Bibliographic record
Abstract
Abstract A physically based hydrological model for the upper Baker River basin (UBRB) in Patagonia was developed using the modular Cold Regions Hydrological Model (CRHM) in order to better understand the processes that drive the hydrological response of one of the largest rivers in this region. The model includes a full suite of blowing snow, intercepted snow, and energy balance snowmelt modules that can be used to describe the hydrology of this cold region. Within this watershed, snowfall, wind speed, and radiation are not measured; there are no high-elevation weather stations; and existing weather stations are sparsely distributed. The impact of atmospheric data from ECMWF interim reanalysis (ERA-Interim) and Climate Forecast System Reanalysis (CFSR) on improving model performance by enhancing the representation of forcing variables was evaluated. CRHM parameters were assigned for local physiographic and vegetation characteristics based on satellite land cover classification, a digital elevation model, and parameter transfer from cold region environments in western Canada. It was found that observed precipitation has almost no predictive power [Nash–Sutcliffe coefficient (NS) < 0.3] when used to force the hydrologic model, whereas model performance using any of the reanalysis products—after bias correction—was acceptable with very little calibration (NS > 0.7).
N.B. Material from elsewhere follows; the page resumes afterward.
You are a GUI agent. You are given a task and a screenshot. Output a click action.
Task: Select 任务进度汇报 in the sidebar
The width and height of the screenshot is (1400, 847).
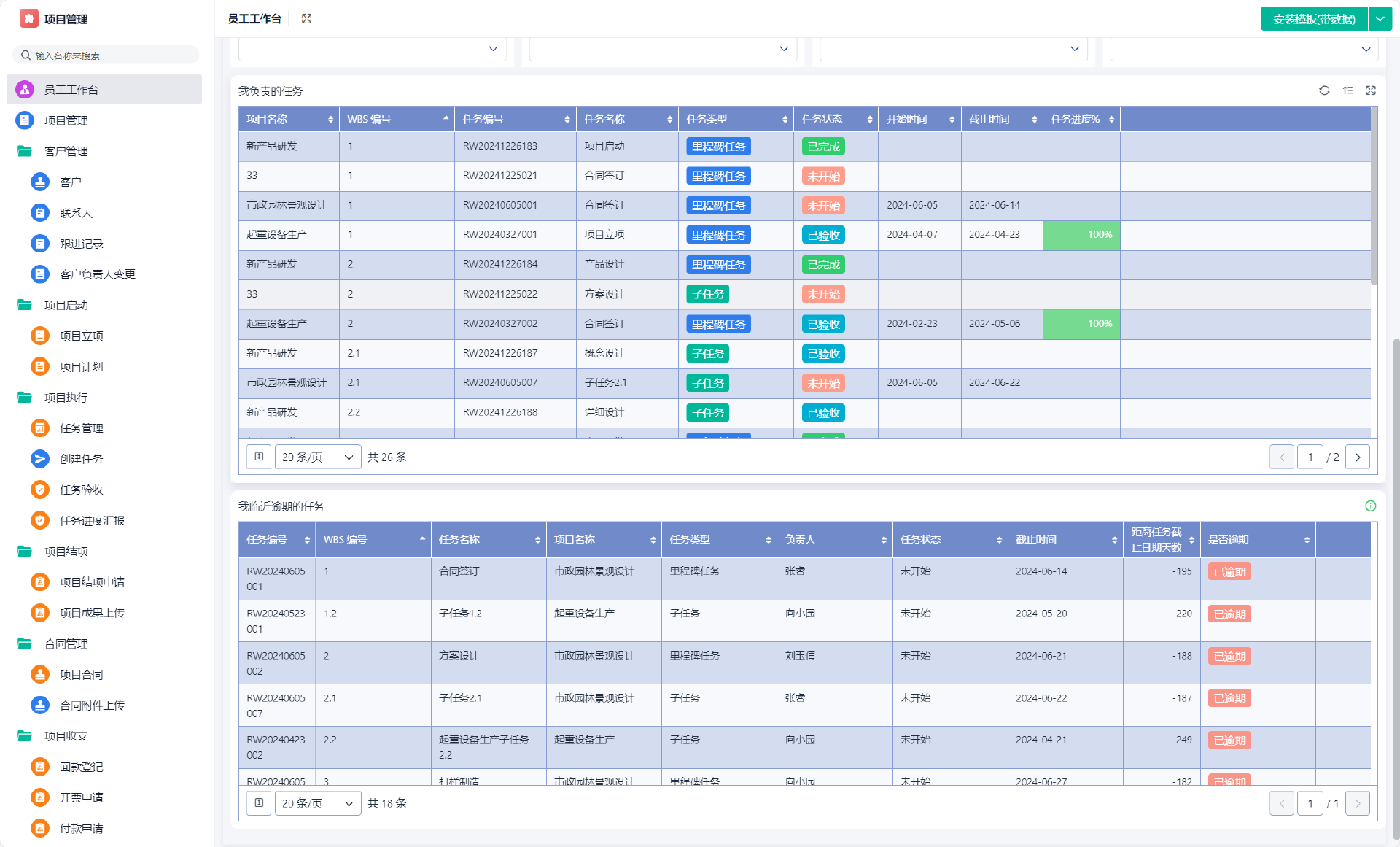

The modeled water balance shows that snowfall amounts to about 28% of the total precipitation and that 26% of total river flow stems from snowmelt. Evapotranspiration losses account for 7.2% of total precipitation, whereas sublimation and canopy interception losses represent about 1%. The soil component is the dominant modulator of runoff, with infiltration contributing as much as 73.7% to total basin outflow.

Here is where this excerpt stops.